Source material below:
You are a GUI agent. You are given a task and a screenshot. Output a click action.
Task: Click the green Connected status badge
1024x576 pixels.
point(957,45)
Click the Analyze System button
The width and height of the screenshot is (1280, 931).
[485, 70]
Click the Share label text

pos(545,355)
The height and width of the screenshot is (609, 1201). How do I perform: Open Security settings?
End of Source material.
Source material below:
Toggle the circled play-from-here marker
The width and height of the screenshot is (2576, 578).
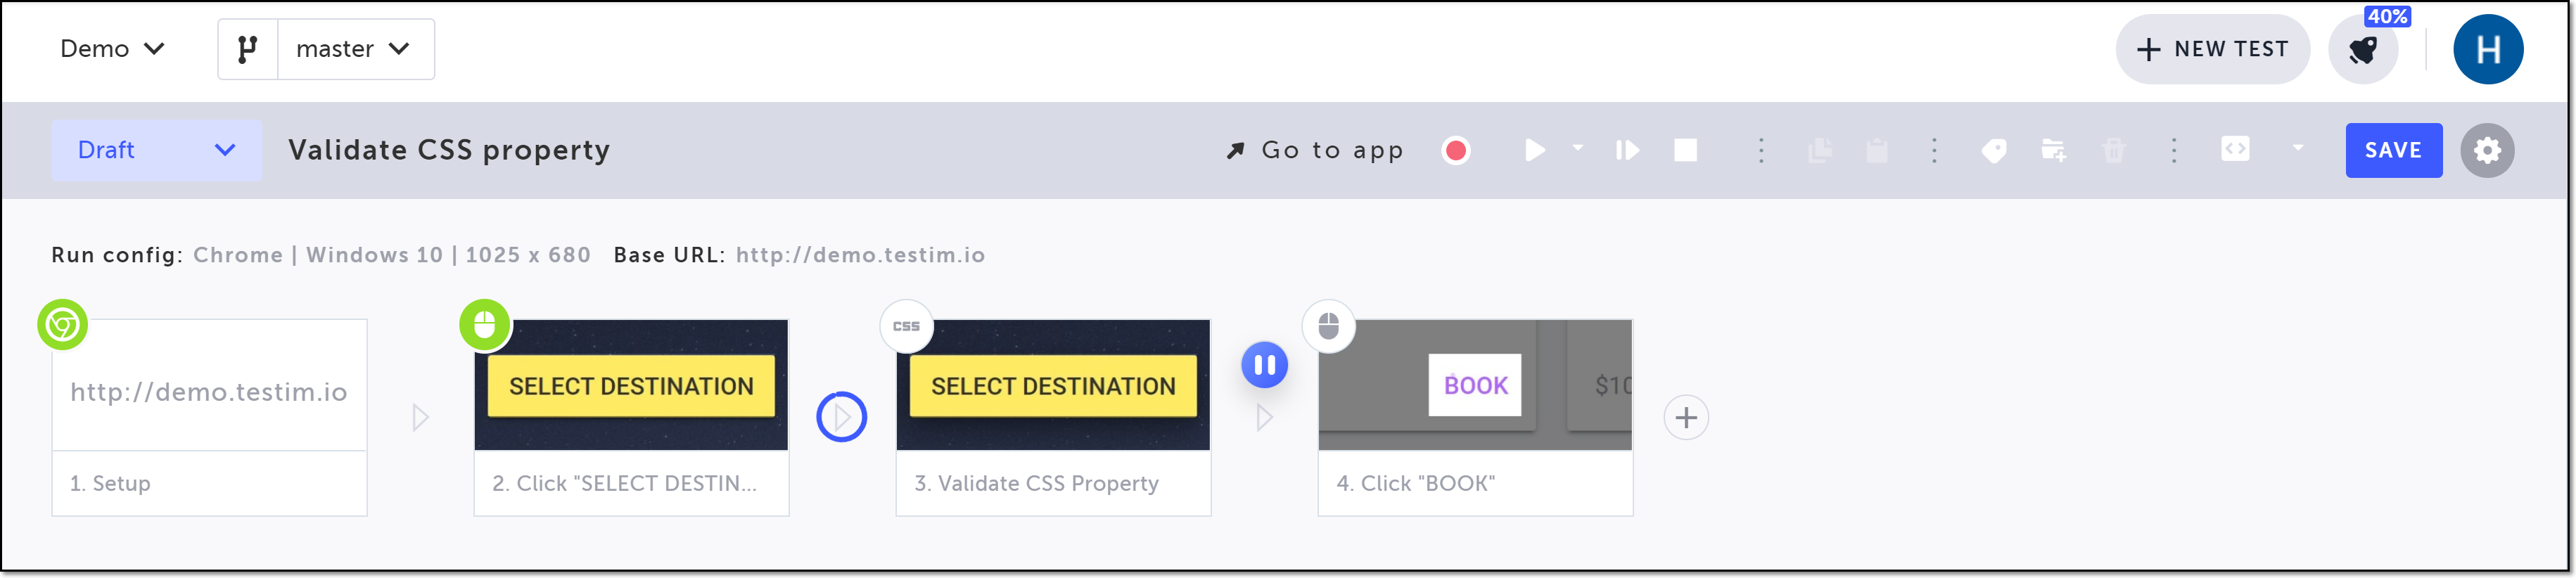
End of Source material.
_Aim of the task:_
In the listing above, find the line containing "Task: Click the green Connected status badge" and the line containing "The height and", then repeat those two lines and everything between them exactly.

_Output of the exercise:_
Task: Click the green Connected status badge
1024x576 pixels.
point(957,45)
Click the Analyze System button
The width and height of the screenshot is (1280, 931).
[485, 70]
Click the Share label text

pos(545,355)
The height and width of the screenshot is (609, 1201). How do I perform: Open Security settings?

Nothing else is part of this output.